Minggu, 31 Desember 2017

Duka Desember


(Ilustrasi: Google)


Diawali dengan gelapnya siang di Madura, tepatnya di desa Telang. Gelap, di siang hari?

Seorang gadis kecil termenung di jendela kampus yang penuh akan embun hujan. Dia gadis sederhana yang berasal dari kampung. Namun, tekadnya untuk mengubah keadaan keluarganya hingga rela kuliah ke Madura tanpa restu dari bapaknya. Karena dia yakin ini jalannya.

Dia... dia bernama Aisyah. Dari awal kedatangannya ke Madura bapaknya sudah tidak rela, hanya karena satu sebab. Sebab yang tidak logis menurut Aisyah. Karena tidak lolos bidikmisi. Memang pengumuman bidikmisi telah berlalu, namun bayang-bayang kepedihan yang dirasa Aisyah masih tergambar jelas. Awal ada tekad untuk kuliah, dengan harapan ada bantuan bidikmisi dari kampus. Namun Tuhan menyuruhnya untuk bersabar. Menangis, tidak nafsu makan, diam, hingga ibunya mendekat dan bertanya, “Apakah kamu benar-benar ingin melanjutkan sekolah, Nak?” Aisyah terdiam.

Haruskah aku menentang orang tuaku? Pertanyaan itu selalu berkeliaran di otak Aisyah. Hati dan ego mulai berperang, seakan ada tombak yang siap menusuk dari arah manapun, jika ia salah mengambil langkah. Namun ibunya memahami anaknya, jika diamnya adalah “iya”. Dengan halusnya ibunya berkata “Sudah, Nak, jangan menangis, besok kamu ikut daftar ulang ya!” Hah. Aisyah tertegun sejenak. Uang darimana, Buk? Bapak? Dari paklekmu, kakakmu, dan dari ibuk. Kata bapak tak lagi terucap jika berkaitan tentang perkuliahanku.
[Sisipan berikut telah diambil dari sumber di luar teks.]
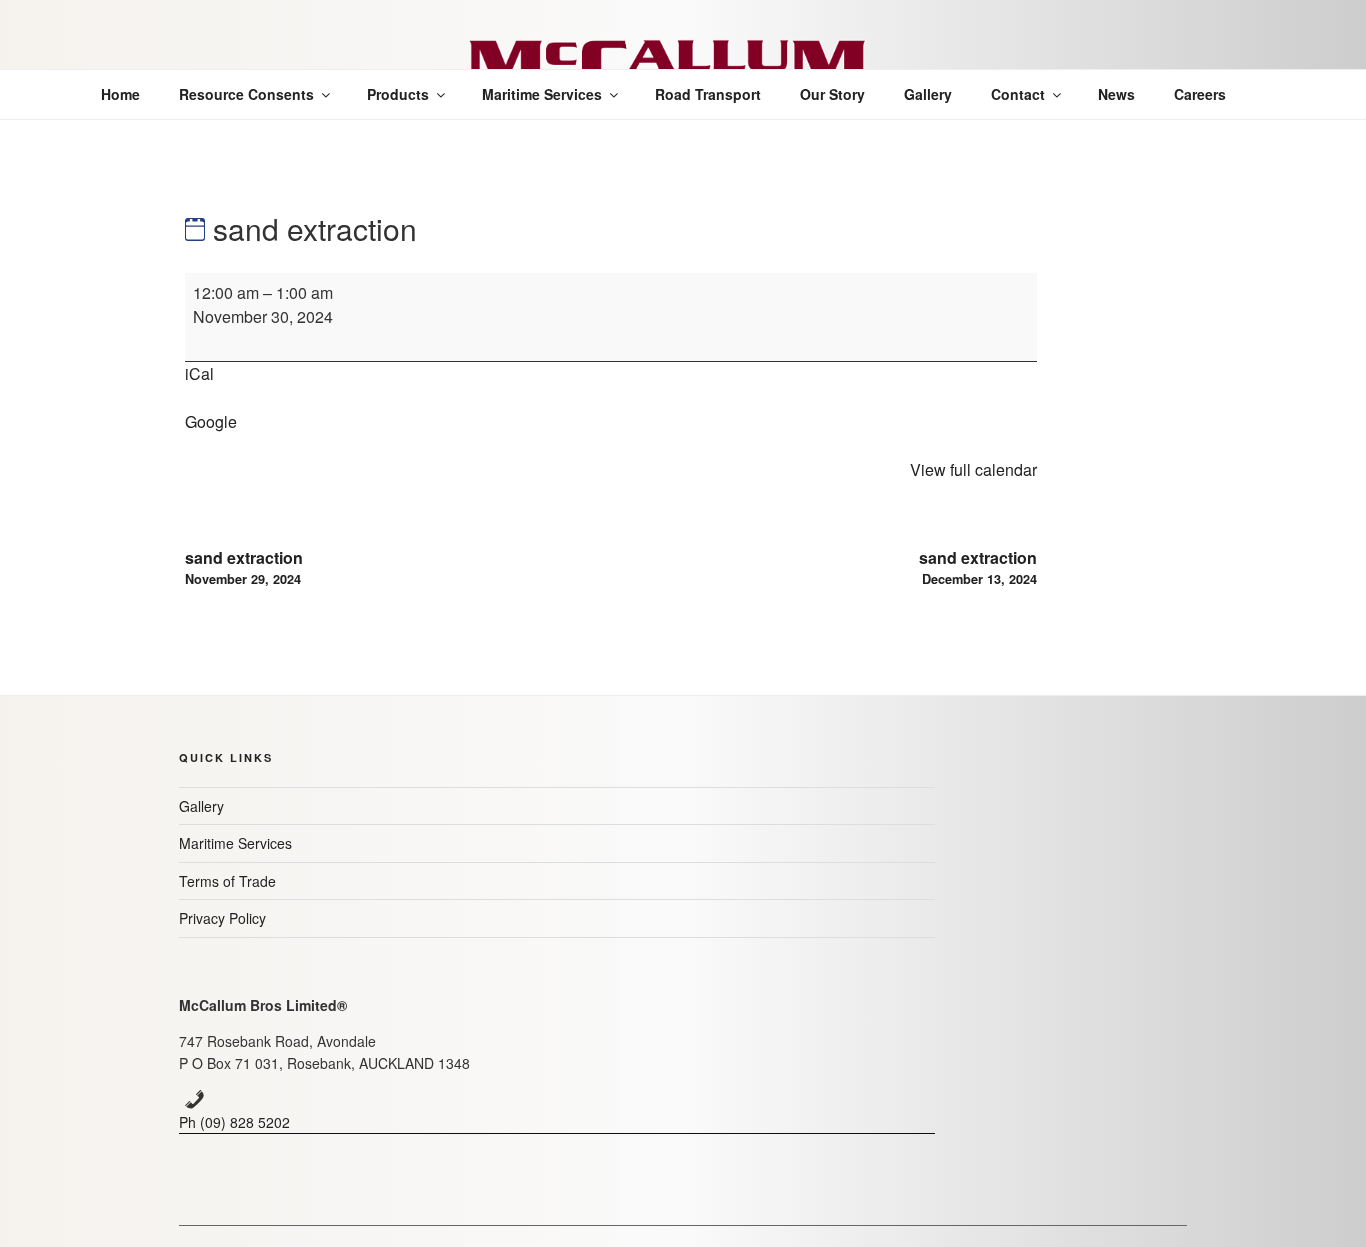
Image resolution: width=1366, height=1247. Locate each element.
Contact (1018, 94)
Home (120, 94)
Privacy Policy (222, 918)
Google (211, 421)
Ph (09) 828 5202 (234, 1122)
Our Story (832, 94)
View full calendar (973, 469)
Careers (1200, 94)
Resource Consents (246, 94)
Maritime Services (542, 94)
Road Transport (708, 94)
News (1116, 94)
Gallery (928, 94)
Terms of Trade (227, 881)
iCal (199, 373)
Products (398, 94)
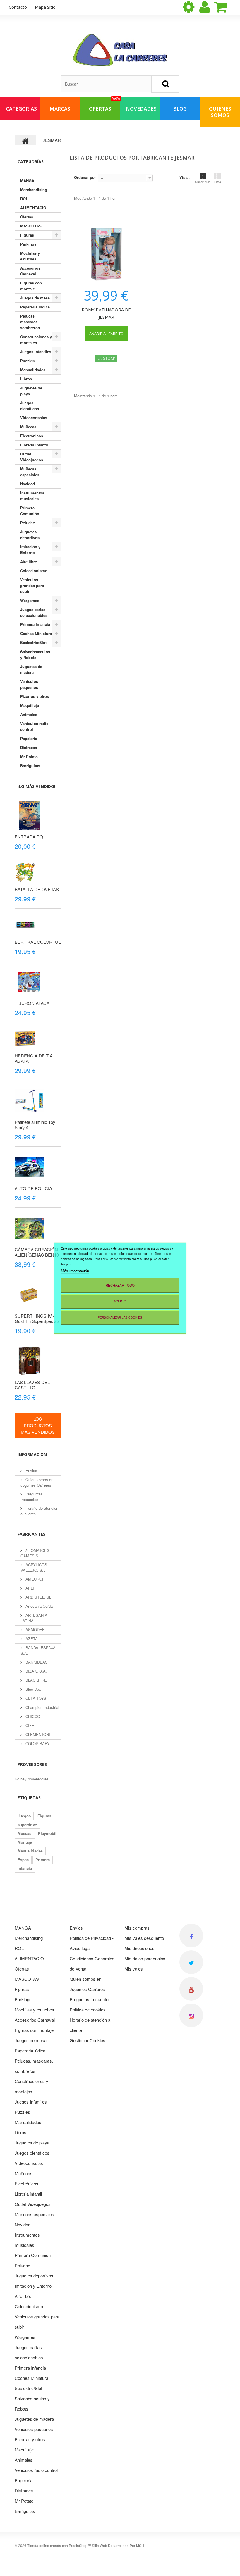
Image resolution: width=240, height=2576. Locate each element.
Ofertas (26, 217)
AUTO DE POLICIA (33, 1188)
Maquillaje (29, 705)
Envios (30, 1470)
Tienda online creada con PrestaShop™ (59, 2545)
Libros (26, 379)
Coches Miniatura (36, 633)
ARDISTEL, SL (37, 1597)
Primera (42, 1859)
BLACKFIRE (35, 1680)
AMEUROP (34, 1579)
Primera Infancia (35, 624)
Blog (180, 108)
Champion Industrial (41, 1707)
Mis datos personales (144, 1958)
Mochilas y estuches (30, 256)
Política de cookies (88, 2009)
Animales (28, 714)
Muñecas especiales (29, 471)
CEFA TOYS (35, 1698)
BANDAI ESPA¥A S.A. (38, 1650)
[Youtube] (191, 1989)
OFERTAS (104, 104)
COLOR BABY (37, 1743)
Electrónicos (31, 436)
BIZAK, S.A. (35, 1671)
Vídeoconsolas (33, 417)
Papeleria (28, 738)
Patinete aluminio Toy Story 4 (35, 1124)
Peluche (27, 522)
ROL (24, 198)
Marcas (59, 108)
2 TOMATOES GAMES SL (34, 1553)
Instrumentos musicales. (32, 495)
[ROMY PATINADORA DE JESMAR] (106, 254)
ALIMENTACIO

Menangis adalah sahabatnya, dan senyum adalah anugerah baginya. Ibunya adalah alasan terbesarnya, kenapa dia punya tekad yang kuat untuk berjuang. Pesan dari beliau hanya satu, apapun yang dilakukan ayahmu, tetaplah hormat padanya. Ayahnya sampai tega lepas tangan dan tak mau membiayai kuliahnya.

Daftar ulang, verifikasi, hingga sampai detik ini ayahnya tidak pernah menelepon atau bahkan menyampaikan salam rindunya lewat ibuknya Aisyah. Durhakakah aku? Berjuang tanpa Ridho ayah, kata Aisyah. Sampai dia bertanya pada kakaknya, apakah adikmu pantas melanjutkan kuliah, Kak? Setiap orang berhak sukses dan kakakmu mendukungmu, terus lakukan yang terbaik, jangan pernah melakukan sesuatu dengan setengah-setengah. Dia kembali bertanya pada pakleknya, “Egoiskah keponakanmu ini, Lek?” Tidak, terus maju, jangan hiraukan bapakmu, kelak dia akan tau pentingnya menuntut ilmu.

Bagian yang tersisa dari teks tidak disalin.